In the Bohr model of the atom, what
is the magnitude of the angular momentum of an electron in a hydrogen atom for which
𝑛 equals two? Use a value of 1.05 times 10 to the
negative 34 joule seconds for the reduced Planck constant.

So in this question, we’re
considering a hydrogen atom, and we’ve specifically been asked to use the Bohr model
of the atom. We can recall that a hydrogen atom
just has one proton in the nucleus and one electron and the Bohr model describes
atoms as consisting of electrons making circular orbits around the nucleus. So we can visualize this hydrogen
atom like this. Here’s the nucleus, and here’s an
electron making a circular path around it.

Let’s also recall that the Bohr
model actually only makes accurate predictions for single-electron systems, which is
why we’re being asked about hydrogen atom in this question. We’re being asked to find the
angular momentum of an electron for which 𝑛 equals two. Let’s recall that 𝑛 is the
principal quantum number of an electron. And it describes the energy level
that the electron occupies. So an electron in the lowest
possible energy level would have 𝑛 equals one. And in the Bohr model, this would
refer to the innermost orbit around the nucleus.

In this question, we’re told that
our electron has 𝑛 equals two, which would mean, according to the Bohr model, our
electron occupies an orbit that’s further away from the nucleus. The Bohr model gives us a simple
way of calculating the angular momentum of an electron in a hydrogen atom as long as
we know what its principal quantum number is. In other words, we can find its
angular momentum if we know which energy level it’s in.

This is given by the equation 𝐿
equals 𝑛ℎ bar, where 𝐿 represents the angular momentum of an electron, 𝑛
represents the principal quantum number, and ℎ bar is the reduced Planck
constant. And we’re told in the question that
this constant takes a value of 1.05 times 10 to the power of negative 34 joule
seconds.
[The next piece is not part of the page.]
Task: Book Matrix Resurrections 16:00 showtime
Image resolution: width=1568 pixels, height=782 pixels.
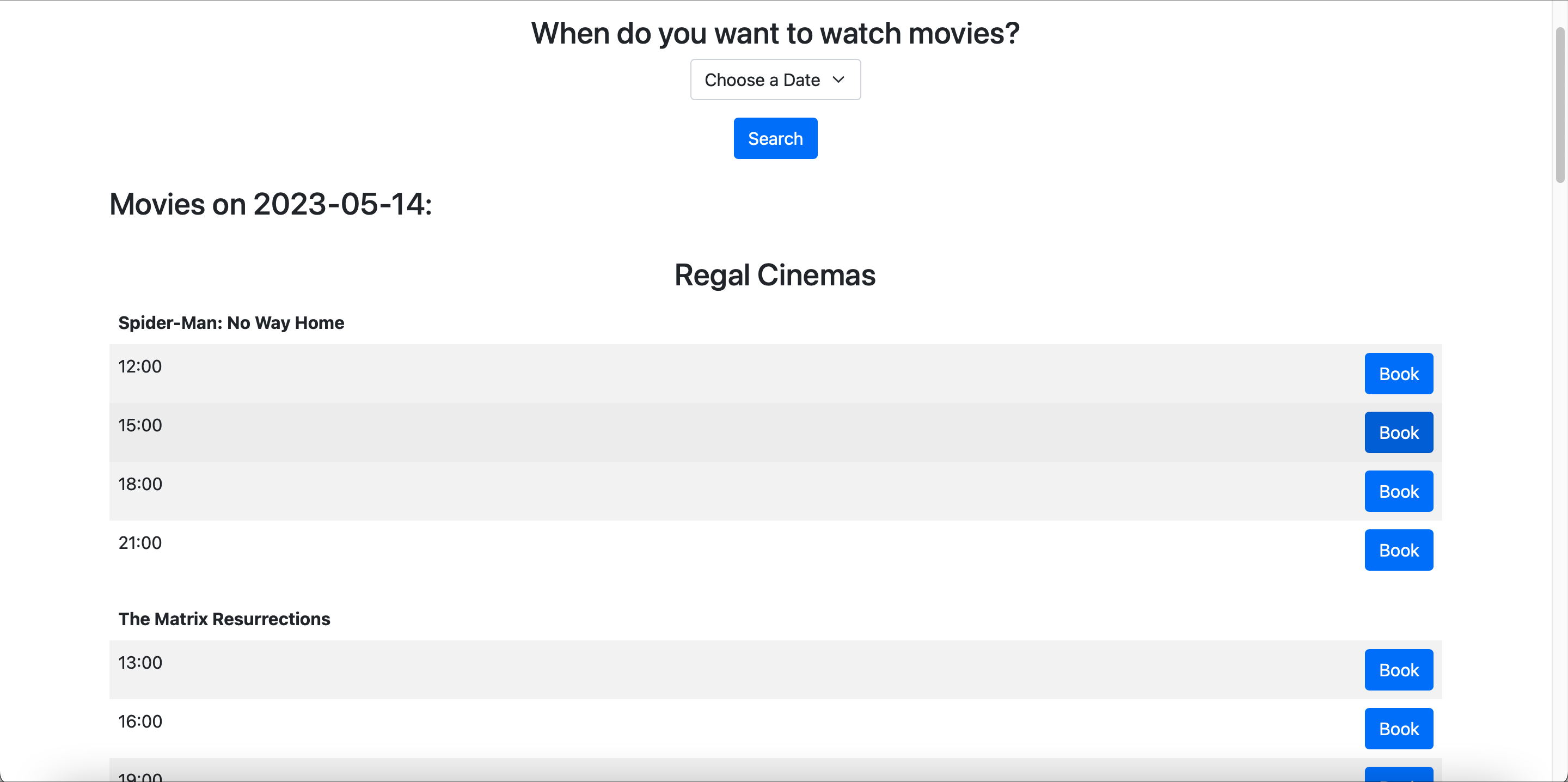Action: coord(1398,729)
We should note that even though
it’s more common to express angular momentum in units of kilograms meters squared
per second, these units are actually equivalent to the units of the reduced Planck
constant.

Since the principal quantum number
𝑛 is dimensionless, this means that the units on the left and the right of the
equation are equivalent. Since we’re looking to calculate
the angular momentum and angular momentum is already the subject of this equation,
all we need to do is multiply the principal quantum number of our electron by the
reduced Planck constant. This gives us an angular momentum
of two times 1.05 times 10 to the negative 34 joule seconds, which gives us a value
of 2.10 times 10 to the negative 34 joule seconds. And this is the final answer to the
question. In the Bohr model of the atom, the
magnitude of the angular momentum of an electron in a hydrogen atom for which 𝑛
equals two is 2.10 times 10 to the negative 34 joule seconds.